● **Work to be completed**: Please replace "Viewport" with "Window" throughout the listing below and write out every line again with nothing else changed. Leave the pictures out of your answer.

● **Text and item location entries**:

* BEGIN *

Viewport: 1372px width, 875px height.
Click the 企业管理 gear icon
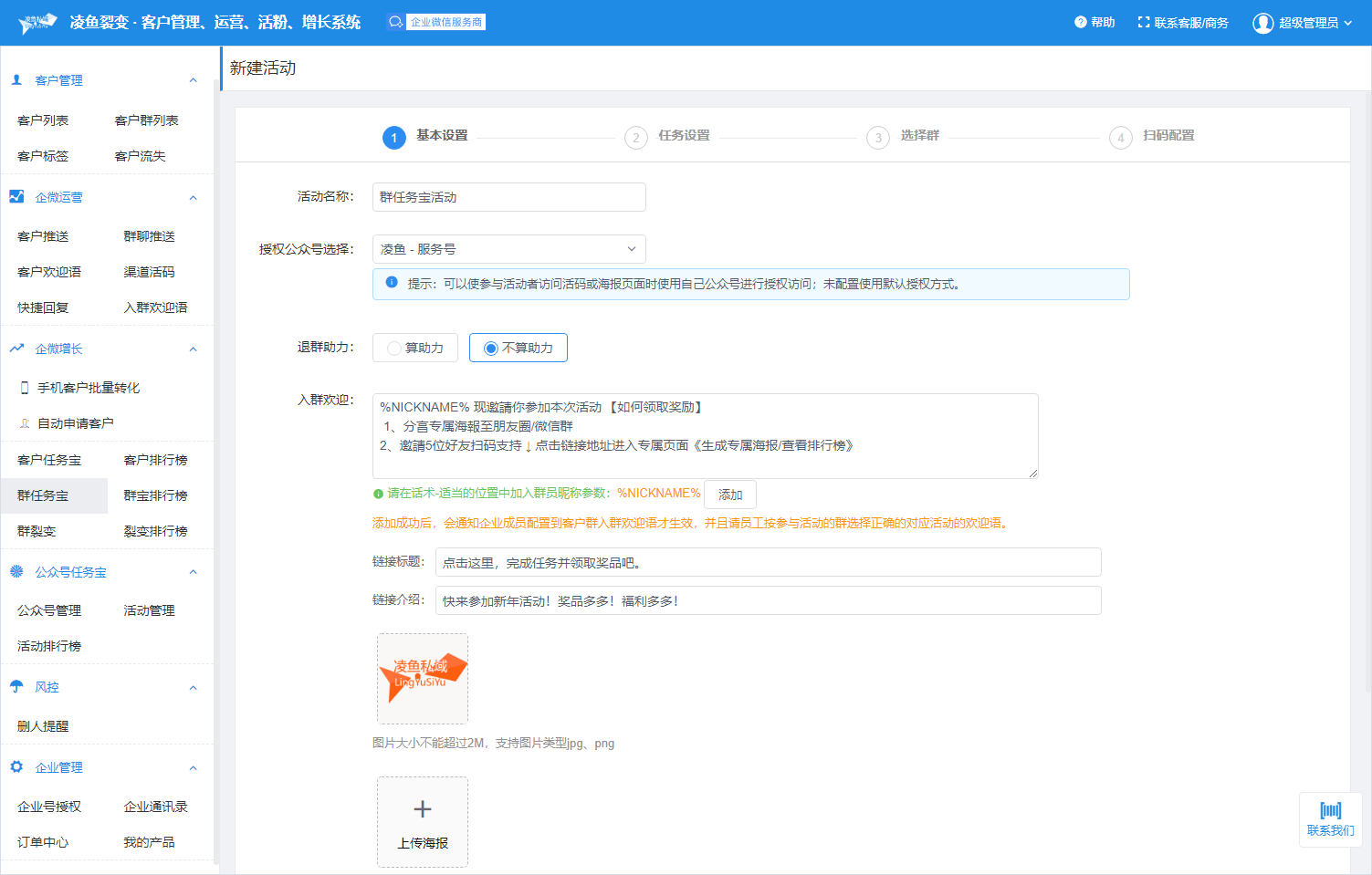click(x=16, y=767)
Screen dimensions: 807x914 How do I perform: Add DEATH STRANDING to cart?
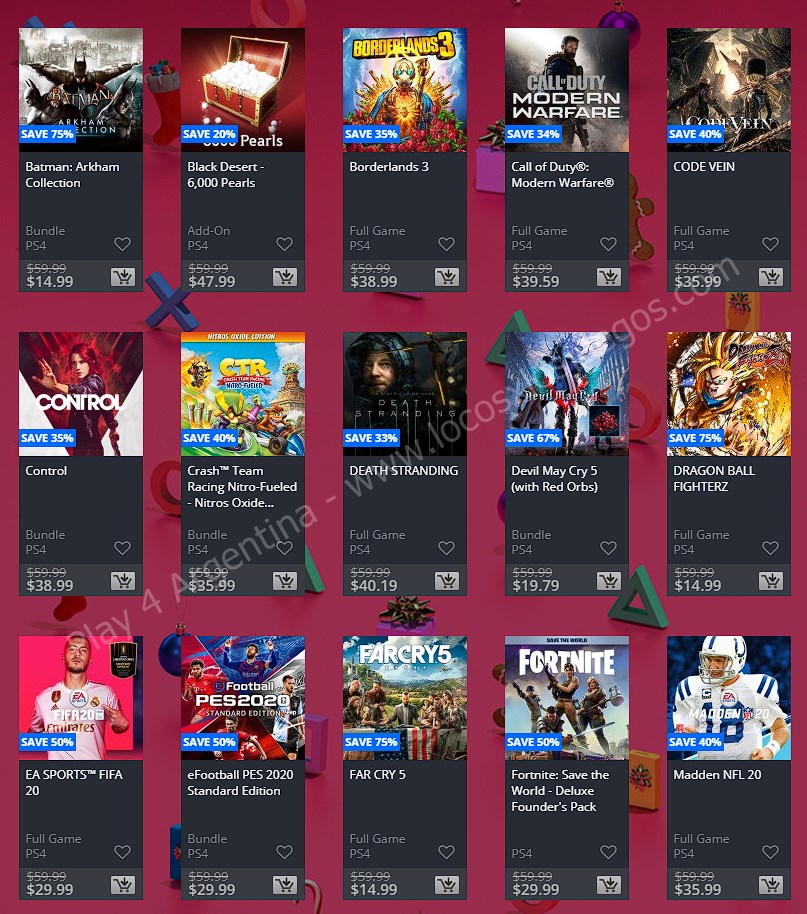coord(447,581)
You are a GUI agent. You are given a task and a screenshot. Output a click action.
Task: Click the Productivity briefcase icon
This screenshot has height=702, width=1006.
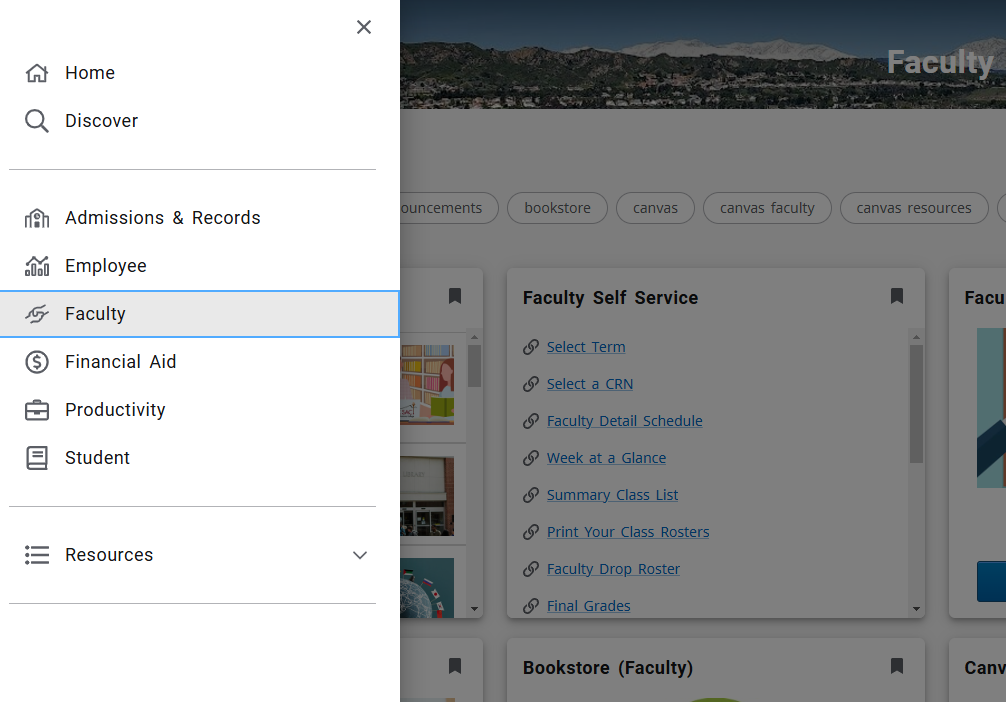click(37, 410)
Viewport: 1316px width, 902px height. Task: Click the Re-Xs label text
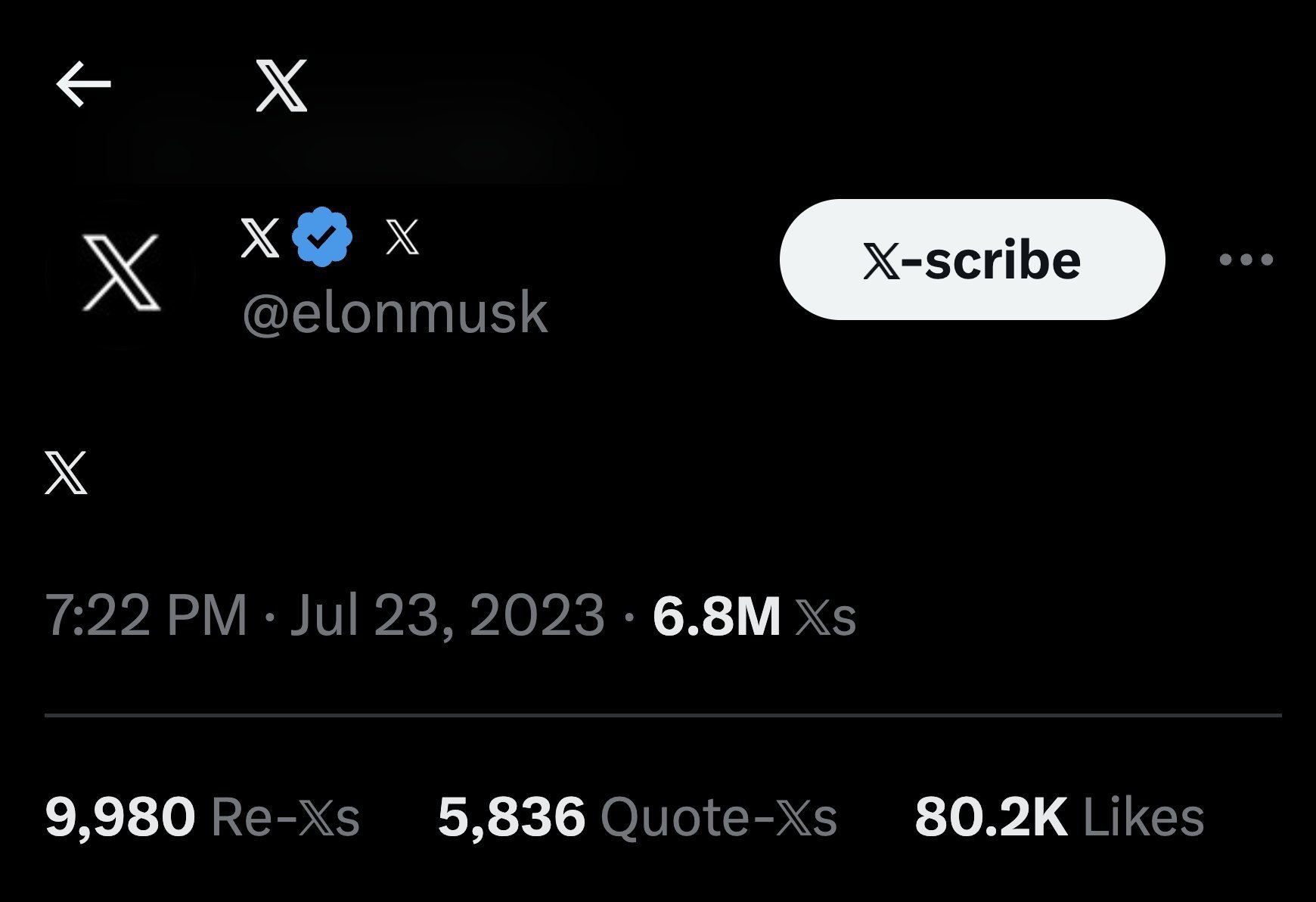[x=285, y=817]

* END *

● **Solved exercise**:
Window: 1372px width, 875px height.
Click the 企业管理 gear icon
click(x=16, y=767)
Screen dimensions: 807x914 How do I perform: Add DEATH STRANDING to cart?
coord(447,581)
You are a GUI agent. You are given a task and a screenshot. Output a click action.
Task: Click the Productivity briefcase icon
This screenshot has height=702, width=1006.
click(37, 410)
Window: 1316px width, 902px height. Task: Click the Re-Xs label text
[x=285, y=817]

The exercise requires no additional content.